Erdogan to Putin: Syria 'Chemical' Attack Could Endanger Peace Talks
إقرأ هذا الخبر بالعربيةTurkish President Recep Tayyip Erdogan in a phone call with Russian counterpart Vladimir Putin Tuesday condemned a suspected chemical attack in northwestern Syria as an "inhuman" strike that could endanger peace talks based in the Kazakh capital.
"President Erdogan said that this kind of inhuman attack was unacceptable and warned it risked wasting all the efforts within the framework of the Astana process" to bring peace to Syria, presidential sources said.
The sources did not indicate who was to blame for the attack, describing it as a "chemical weapons attack directed at civilians".
Turkey has been a major foe of President Bashar al-Assad's regime in Syria throughout the Syrian civil war, repeatedly accusing Damascus of war crimes.

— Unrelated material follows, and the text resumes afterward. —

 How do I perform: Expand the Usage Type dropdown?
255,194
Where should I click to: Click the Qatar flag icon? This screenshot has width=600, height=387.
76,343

But in the last months Ankara has deepened ties with Assad's ally Russia, co-brokering a ceasefire that until now had drastically reduced the levels of violence.
The presidential sources said both Putin and Erdogan vowed to keep up joint efforts to preserve the ceasefire.
Erdogan had called Putin to pass on his condolences for the suicide bombing on the Saint Petersburg metro that killed 14 people and both leaders vowed to keep up the fight against terror, the sources said.